*** Entries provided Section Begins ***

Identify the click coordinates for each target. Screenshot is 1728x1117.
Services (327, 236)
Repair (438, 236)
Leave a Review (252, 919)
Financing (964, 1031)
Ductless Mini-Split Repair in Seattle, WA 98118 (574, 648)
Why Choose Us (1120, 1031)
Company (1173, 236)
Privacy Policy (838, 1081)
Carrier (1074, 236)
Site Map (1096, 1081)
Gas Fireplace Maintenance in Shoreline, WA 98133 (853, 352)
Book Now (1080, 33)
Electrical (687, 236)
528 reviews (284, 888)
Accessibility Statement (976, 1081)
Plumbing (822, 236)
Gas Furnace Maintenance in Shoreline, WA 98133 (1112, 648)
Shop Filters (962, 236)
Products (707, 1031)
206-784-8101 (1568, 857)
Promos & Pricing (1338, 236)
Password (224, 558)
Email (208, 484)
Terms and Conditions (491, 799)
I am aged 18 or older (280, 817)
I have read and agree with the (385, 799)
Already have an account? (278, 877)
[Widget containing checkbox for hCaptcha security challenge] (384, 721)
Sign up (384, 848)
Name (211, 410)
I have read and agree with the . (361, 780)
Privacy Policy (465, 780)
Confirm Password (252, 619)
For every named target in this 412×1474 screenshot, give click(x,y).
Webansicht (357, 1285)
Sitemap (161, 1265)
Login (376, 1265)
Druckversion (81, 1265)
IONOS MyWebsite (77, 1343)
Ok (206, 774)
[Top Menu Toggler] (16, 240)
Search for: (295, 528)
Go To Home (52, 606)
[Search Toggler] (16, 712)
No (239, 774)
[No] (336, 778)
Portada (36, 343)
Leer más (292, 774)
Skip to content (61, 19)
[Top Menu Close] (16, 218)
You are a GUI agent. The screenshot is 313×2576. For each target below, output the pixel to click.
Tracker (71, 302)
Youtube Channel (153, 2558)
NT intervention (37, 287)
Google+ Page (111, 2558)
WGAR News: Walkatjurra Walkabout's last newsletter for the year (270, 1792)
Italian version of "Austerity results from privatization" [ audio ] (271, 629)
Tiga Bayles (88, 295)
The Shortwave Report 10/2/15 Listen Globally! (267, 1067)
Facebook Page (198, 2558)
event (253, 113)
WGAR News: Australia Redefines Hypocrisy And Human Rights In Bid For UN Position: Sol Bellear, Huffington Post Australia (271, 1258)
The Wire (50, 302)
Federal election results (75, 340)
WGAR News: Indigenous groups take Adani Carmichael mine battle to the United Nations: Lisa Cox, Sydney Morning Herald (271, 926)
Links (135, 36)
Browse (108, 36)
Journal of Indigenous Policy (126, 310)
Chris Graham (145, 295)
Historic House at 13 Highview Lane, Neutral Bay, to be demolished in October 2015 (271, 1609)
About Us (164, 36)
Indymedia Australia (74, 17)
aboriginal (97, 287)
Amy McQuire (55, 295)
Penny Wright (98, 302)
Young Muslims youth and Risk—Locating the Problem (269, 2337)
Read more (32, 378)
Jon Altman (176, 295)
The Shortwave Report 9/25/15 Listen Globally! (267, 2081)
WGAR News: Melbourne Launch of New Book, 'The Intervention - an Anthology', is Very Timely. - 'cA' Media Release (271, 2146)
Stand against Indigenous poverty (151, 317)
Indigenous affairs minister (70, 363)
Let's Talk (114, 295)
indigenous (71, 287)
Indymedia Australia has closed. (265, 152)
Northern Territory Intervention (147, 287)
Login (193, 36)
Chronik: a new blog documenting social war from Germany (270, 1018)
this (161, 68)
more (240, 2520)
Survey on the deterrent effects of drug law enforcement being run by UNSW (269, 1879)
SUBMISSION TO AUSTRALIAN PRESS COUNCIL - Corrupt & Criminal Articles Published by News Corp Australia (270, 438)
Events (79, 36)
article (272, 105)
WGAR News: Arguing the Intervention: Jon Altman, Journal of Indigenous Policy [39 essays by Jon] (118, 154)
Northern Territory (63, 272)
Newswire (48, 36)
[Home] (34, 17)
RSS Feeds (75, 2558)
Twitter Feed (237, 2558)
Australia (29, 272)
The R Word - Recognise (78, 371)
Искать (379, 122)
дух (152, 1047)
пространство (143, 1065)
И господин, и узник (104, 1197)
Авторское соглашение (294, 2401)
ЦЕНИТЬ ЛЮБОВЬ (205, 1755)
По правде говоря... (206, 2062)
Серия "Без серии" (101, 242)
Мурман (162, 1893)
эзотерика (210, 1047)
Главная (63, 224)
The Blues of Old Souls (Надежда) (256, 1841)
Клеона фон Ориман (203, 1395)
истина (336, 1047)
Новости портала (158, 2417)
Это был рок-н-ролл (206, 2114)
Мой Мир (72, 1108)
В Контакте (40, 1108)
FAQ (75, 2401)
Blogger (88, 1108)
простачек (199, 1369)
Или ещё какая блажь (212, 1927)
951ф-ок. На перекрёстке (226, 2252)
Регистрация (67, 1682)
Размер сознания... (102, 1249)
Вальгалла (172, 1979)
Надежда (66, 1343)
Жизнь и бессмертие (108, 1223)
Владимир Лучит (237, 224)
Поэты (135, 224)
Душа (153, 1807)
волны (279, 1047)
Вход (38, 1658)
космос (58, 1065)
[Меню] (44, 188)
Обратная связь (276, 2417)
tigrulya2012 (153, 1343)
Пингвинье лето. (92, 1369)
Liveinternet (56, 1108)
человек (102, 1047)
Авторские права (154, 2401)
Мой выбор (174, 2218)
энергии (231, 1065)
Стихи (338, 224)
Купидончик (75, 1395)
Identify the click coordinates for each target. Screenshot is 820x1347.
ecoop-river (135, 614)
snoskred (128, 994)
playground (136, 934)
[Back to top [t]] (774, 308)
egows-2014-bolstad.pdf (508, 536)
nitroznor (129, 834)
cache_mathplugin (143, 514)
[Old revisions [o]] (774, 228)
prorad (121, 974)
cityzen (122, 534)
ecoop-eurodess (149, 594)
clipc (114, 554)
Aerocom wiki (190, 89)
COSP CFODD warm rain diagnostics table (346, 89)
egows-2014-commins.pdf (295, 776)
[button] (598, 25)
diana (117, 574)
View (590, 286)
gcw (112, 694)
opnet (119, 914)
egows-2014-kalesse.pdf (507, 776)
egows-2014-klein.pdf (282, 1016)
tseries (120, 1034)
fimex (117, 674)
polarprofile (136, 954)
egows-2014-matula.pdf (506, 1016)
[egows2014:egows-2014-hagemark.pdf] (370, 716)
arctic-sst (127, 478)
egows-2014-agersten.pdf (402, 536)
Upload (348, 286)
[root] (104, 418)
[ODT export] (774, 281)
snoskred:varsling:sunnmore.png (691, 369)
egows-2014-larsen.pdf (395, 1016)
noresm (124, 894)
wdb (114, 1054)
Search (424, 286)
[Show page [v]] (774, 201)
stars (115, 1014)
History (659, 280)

*** Entries provided Section Ends ***

* Activity
Keep both end lines and retype everything in the records above from the line containing "Read more (32, 378)" through the line containing "Survey on the", exactly, with nothing else.

* Response below
Read more (32, 378)
Jon Altman (176, 295)
The Shortwave Report 9/25/15 Listen Globally! (267, 2081)
WGAR News: Melbourne Launch of New Book, 'The Intervention - an Anthology', is Very Timely. - 'cA' Media Release (271, 2146)
Stand against Indigenous poverty (151, 317)
Indigenous affairs minister (70, 363)
Let's Talk (114, 295)
indigenous (71, 287)
Indymedia Australia has closed. (265, 152)
Northern Territory Intervention (147, 287)
Login (193, 36)
Chronik: a new blog documenting social war from Germany (270, 1018)
this (161, 68)
more (240, 2520)
Survey on the deterrent effects of drug law enforcement being run by UNSW (269, 1879)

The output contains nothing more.